-To have a realization of the Xor CIPRNG that can pass all the tests embedded into the NIST battery, the Xor CIPRNG with multiple functional powers are investigated in Section~\ref{Tests based on Multiple CIPRNG}.
-
-
-\subsubsection{Tests based on the Mixed CIPRNG}
-
-To compare the previous approach with the CIPRNG design that uses a Mixed CIPRNG, we have taken into account the same inputted generators than in the previous section.
-These inputted couples $(PRNG_1,PRNG_2)$ of PRNGs are used in the Mixed approach as follows:
-\begin{equation}
-\left\{
-\begin{array}{l}
-x^0 \in \llbracket 0, 2^\mathsf{N}-1 \rrbracket, S \in \llbracket 0, 2^\mathsf{N}-1 \rrbracket^\mathds{N} \\
-\forall n \in \mathds{N}^*, x^n = x^{n-1} \oplus PRNG_1\oplus PRNG_2,
-\end{array}
-\right.
-\label{equation Oplus}
-\end{equation}
-
-With this Mixed CIPRNG approach, both the Old CIPRNG and New CIPRNG continue to pass all the NIST and DieHARD suites.
-In addition, we can see that the PRNGs using a Xor CIPRNG approach can pass more tests than previously.
-The main reason of this success is that the Mixed Xor CIPRNG has a longer period.
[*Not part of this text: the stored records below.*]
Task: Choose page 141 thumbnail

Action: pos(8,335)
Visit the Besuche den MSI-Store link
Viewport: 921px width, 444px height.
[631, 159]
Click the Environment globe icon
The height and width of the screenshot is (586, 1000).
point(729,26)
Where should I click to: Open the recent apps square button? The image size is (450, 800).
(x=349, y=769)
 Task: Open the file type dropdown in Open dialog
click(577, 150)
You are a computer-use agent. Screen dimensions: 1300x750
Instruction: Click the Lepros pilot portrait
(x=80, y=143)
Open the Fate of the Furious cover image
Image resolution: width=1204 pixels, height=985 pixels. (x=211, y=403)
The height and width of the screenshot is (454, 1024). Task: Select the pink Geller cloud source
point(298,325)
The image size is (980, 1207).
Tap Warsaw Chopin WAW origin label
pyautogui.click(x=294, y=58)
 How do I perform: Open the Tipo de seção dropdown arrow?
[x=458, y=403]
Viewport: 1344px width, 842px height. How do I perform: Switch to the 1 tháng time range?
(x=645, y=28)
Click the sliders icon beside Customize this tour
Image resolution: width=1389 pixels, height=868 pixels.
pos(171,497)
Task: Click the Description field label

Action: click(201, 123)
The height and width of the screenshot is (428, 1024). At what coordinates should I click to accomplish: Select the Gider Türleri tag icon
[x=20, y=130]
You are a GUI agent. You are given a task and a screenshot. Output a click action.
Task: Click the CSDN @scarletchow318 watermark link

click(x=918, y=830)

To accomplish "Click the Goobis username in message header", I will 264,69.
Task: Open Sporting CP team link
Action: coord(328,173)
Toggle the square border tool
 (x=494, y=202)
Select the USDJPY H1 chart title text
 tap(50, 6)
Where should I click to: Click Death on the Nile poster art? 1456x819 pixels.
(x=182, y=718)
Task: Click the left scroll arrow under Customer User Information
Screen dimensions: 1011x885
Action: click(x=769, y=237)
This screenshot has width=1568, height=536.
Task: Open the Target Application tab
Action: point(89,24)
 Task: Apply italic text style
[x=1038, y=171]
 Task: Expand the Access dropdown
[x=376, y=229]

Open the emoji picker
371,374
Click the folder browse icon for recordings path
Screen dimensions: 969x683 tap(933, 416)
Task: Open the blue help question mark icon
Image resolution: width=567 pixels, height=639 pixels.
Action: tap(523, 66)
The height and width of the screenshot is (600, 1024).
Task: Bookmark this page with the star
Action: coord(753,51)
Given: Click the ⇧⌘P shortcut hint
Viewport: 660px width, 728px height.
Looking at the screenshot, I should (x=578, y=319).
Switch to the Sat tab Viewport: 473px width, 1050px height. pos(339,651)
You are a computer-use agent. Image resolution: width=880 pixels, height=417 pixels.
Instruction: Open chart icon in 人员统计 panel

-Indeed, let $n_{P}$ be the period of a PRNG $P$, then the period deduced from the single Xor CIPRNG approach is obviously equal to:
-\begin{equation}
-n_{SXORCI}=
-\left\{
-\begin{array}{ll}
-n_{P}&\text{if~}x^0=x^{n_{P}}\\
-2n_{P}&\text{if~}x^0\neq x^{n_{P}}.\\
-\end{array}
-\right.
-\label{equation Oplus}
-\end{equation}
-
-Let us now denote by $n_{P1}$ and $n_{P2}$ the periods of respectively the $PRNG_1$ and $PRNG_2$ generators, then the period of the Mixed Xor CIPRNG will be:
-\begin{equation}
-n_{XXORCI}=
-\left\{
-\begin{array}{ll}
-LCM(n_{P1},n_{P2})&\text{if~}x^0=x^{LCM(n_{P1},n_{P2})}\\
-2LCM(n_{P1},n_{P2})&\text{if~}x^0\neq x^{LCM(n_{P1},n_{P2})}.\\
-\end{array}
-\right.
-\label{equation Oplus}
-\end{equation}
-
-In Table~\ref{DieHARD fail mixex CIPRNG}, we only show the results for the Mixed CIPRNGs that cannot pass all DieHARD suites (the NIST tests are all passed). It demonstrates that Mixed Xor CIPRNG involving LCG, MRG, LCG2, LCG3, MRG2, or INV cannot pass the two following tests, namely the ``Matrix Rank 32x32'' and the ``COUNT-THE-1's'' tests contained into the DieHARD battery. Let us recall their definitions:
-
-\begin{itemize}
- \item \textbf{Matrix Rank 32x32.} A random 32x32 binary matrix is formed, each row having a 32-bit random vector. Its rank is an integer that ranges from 0 to 32. Ranks less than 29 must be rare, and their occurences must be pooled with those of rank 29. To achieve the test, ranks of 40,000 such random matrices are obtained, and a chisquare test is performed on counts for ranks 32,31,30 and for ranks $\leq29$.
-
- \item \textbf{COUNT-THE-1's TEST} Consider the file under test as a stream of bytes (four per 2 bit integer). Each byte can contain from 0 to 8 1's, with probabilities 1,8,28,56,70,56,28,8,1 over 256. Now let the stream of bytes provide a string of overlapping 5-letter words, each ``letter'' taking values A,B,C,D,E. The letters are determined by the number of 1's in a byte: 0,1, or 2 yield A, 3 yields B, 4 yields C, 5 yields D and 6,7, or 8 yield E. Thus we have a monkey at a typewriter hitting five keys with various probabilities (37,56,70,56,37 over 256). There are $5^5$ possible 5-letter words, and from a string of 256,000 (over-lapping) 5-letter words, counts are made on the frequencies for each word. The quadratic form in the weak inverse of the covariance matrix of the cell counts provides a chisquare test: Q5-Q4, the difference of the naive Pearson sums of $(OBS-EXP)^2/EXP$ on counts for 5- and 4-letter cell counts.
-\end{itemize}
-
-The reason of these fails is that the output of LCG, LCG2, LCG3, MRG, and MRG2 under the experiments are in 31-bit. Compare with the Single CIPRNG, using different PRNGs to build CIPRNG seems more efficient in improving random number quality (mixed Xor CI can 100\% pass NIST, but single cannot).